Walking through East New York’s Community Gardens
Imagine walking down a busy street with cars rushing by and trash all around. Suddenly, you turn the corner, and see a space that is lush and green. The space is quiet, with small planting beds filled with flowers, vegetables, and herbs. “Where am I?” you ask. Luckily, you have just found a GreenThumb garden.
Green Thumb gardens are community-based, volunteer-run spaces that are open to the public. GreenThumb volunteer gardeners love to share their garden spaces with the rest of New York City and the world. They host events, workshops, and participate in garden tours. The 20,000 community gardeners that make up the 600 community gardens in New York City are known to host farm tours, district garden tours, and even celebratory parades that emphasize the work they do around New York City. Many of the tours take place in the spring, summer, or fall when the gardens are in full force.
One walk of particular significance is the Morgan Powell Walk in October. This walk is held in memory of Morgan Powell, who often led his own “Jane Walks” throughout Brooklyn and the Bronx. Morgan was a GreenThumb gardener, writer, and Black New York historian from East New York. In line with Jane Jacobs’ ideas around supporting local economic development, the tour was established in partnership with Cypress Hills Local Development Corps, as well as East New York Farms and GreenThumb. This walk also functions as a celebration of local businesses, historic sights, and transformed open spaces, as well as a chance to remember Morgan.

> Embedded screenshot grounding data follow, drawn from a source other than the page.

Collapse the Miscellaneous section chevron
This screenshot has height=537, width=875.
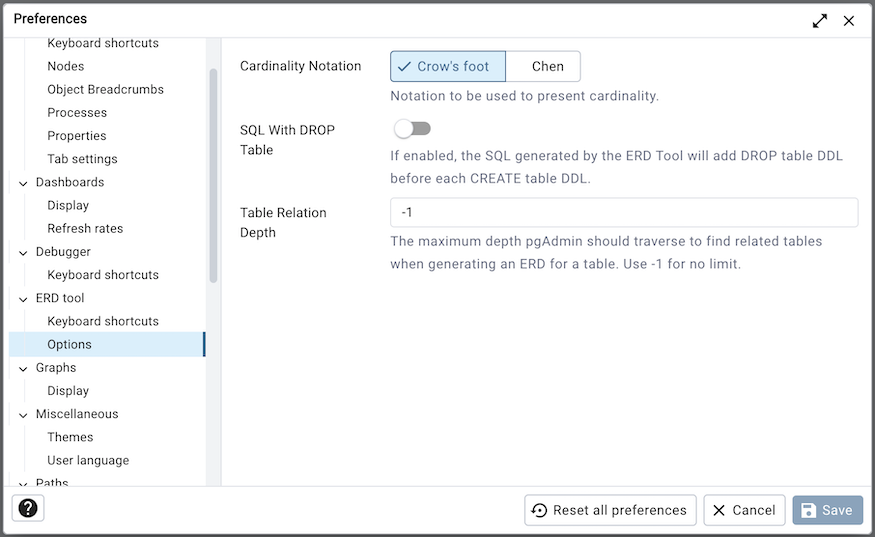click(x=23, y=415)
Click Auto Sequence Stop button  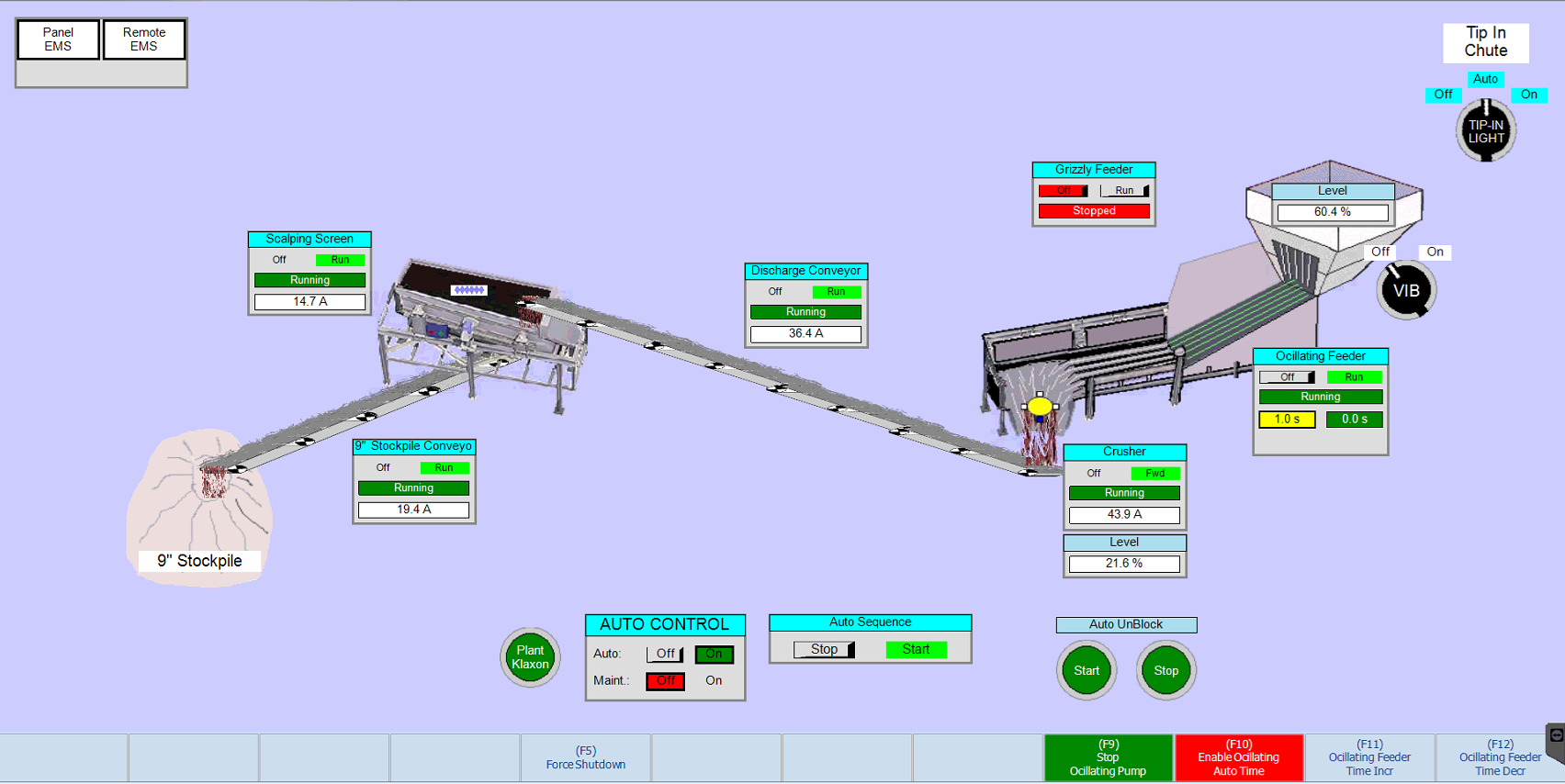(824, 649)
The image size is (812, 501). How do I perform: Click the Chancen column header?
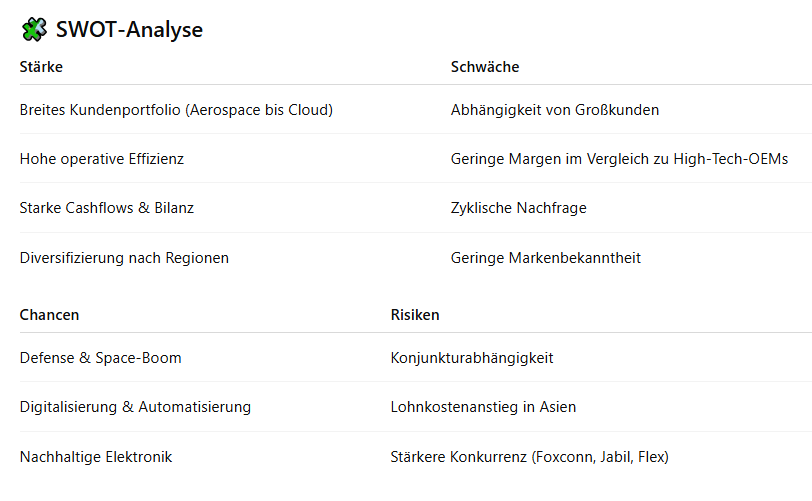coord(49,315)
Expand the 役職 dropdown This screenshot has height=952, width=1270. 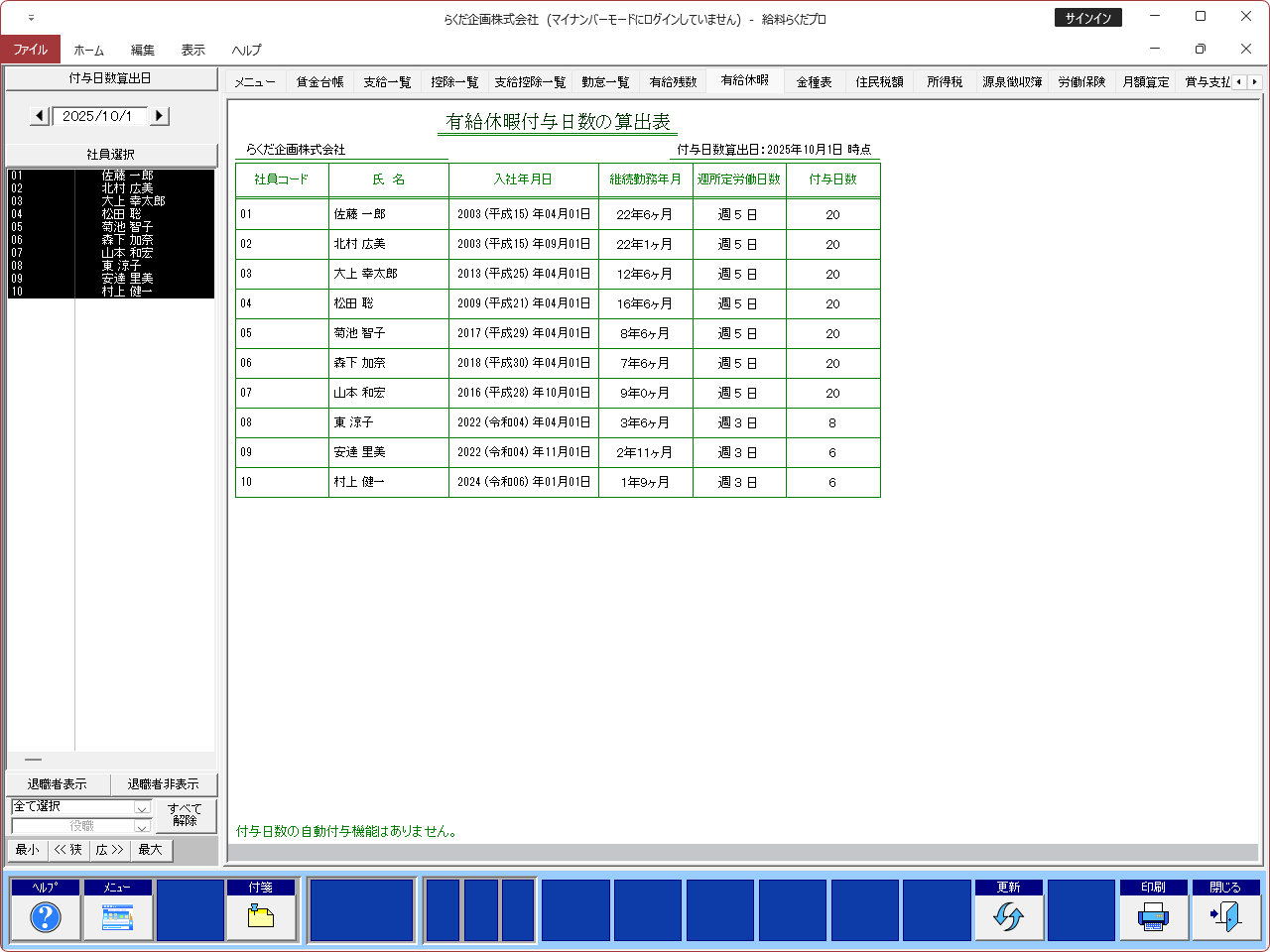click(x=142, y=826)
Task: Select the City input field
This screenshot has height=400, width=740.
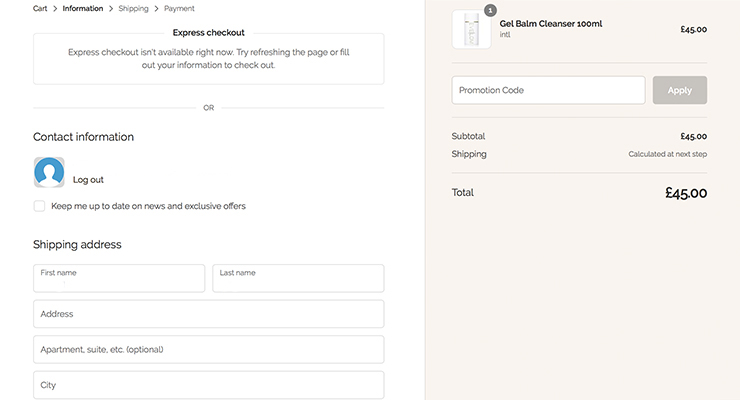Action: tap(208, 385)
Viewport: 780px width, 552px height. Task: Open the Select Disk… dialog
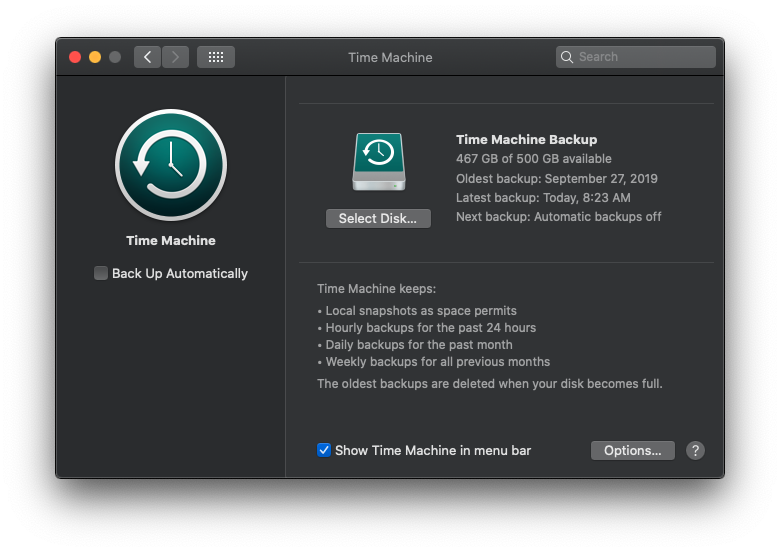click(x=378, y=218)

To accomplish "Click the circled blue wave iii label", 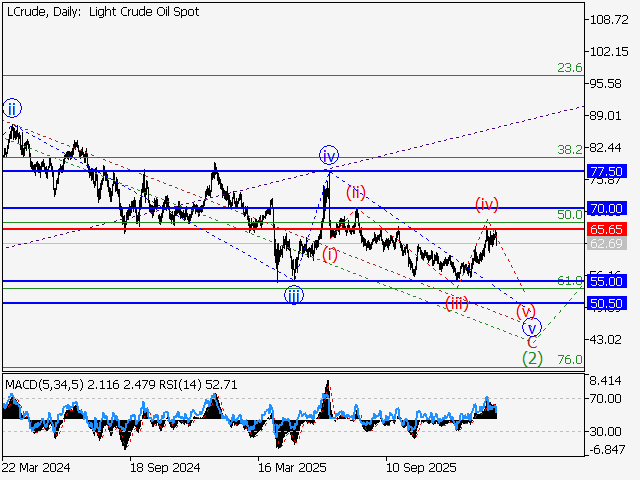I will pyautogui.click(x=293, y=294).
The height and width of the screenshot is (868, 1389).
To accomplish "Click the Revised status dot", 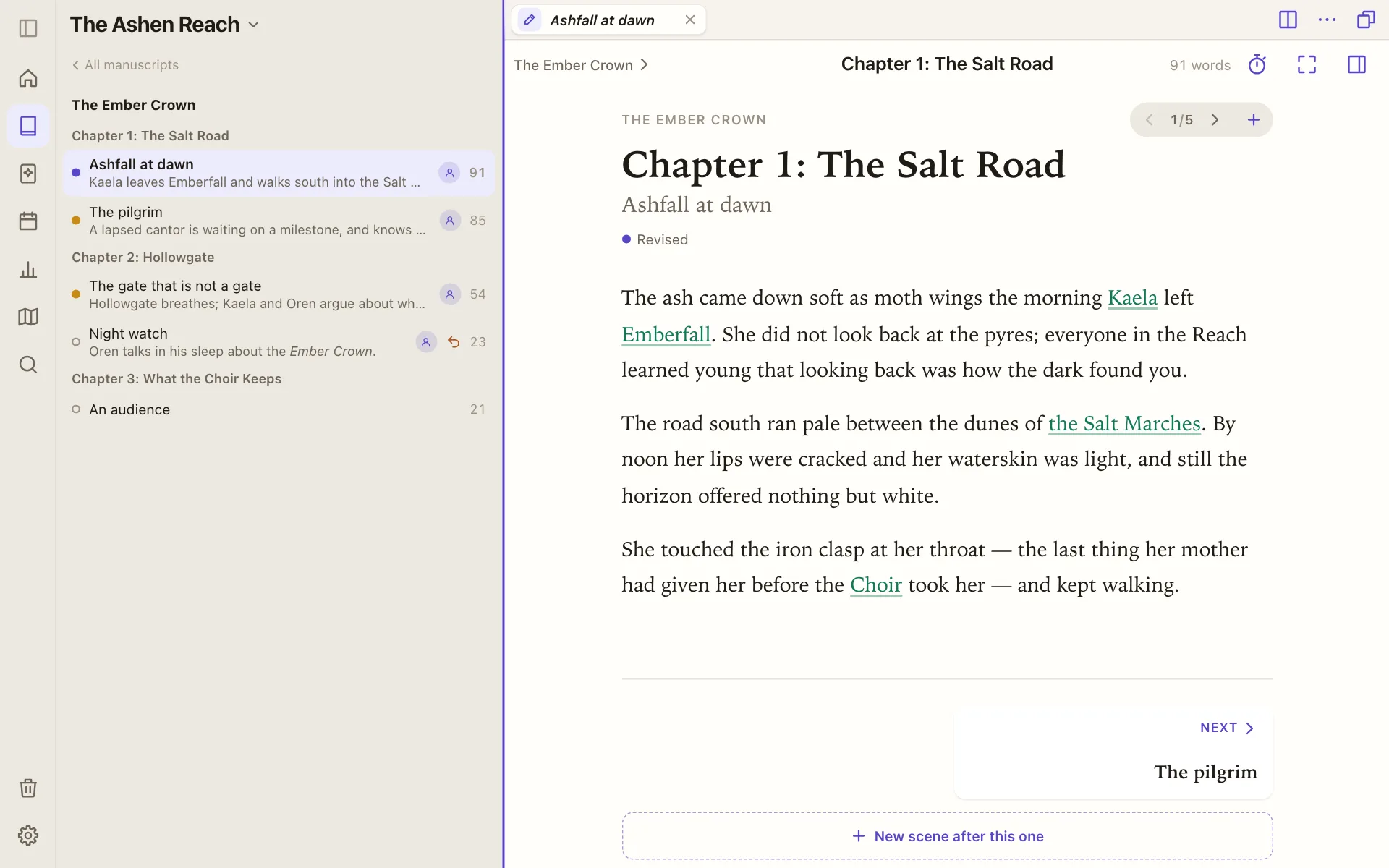I will coord(626,239).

Lead by Eric-Michael Rodriquez, the walk emphasizes how once vacant lots were transformed into vibrant community gardens. The tour visits five gardens where resident gardeners show off the best features of each space – bees, and vegetables, chickens, and fruit trees. Modeling Jane Jacobs’ philosophy of cities as living beings and ecosystems, the tour emphasizes how gardens are not only used as spaces for growing food, but also are places to celebrate, build community, and reflect on the cycles of life.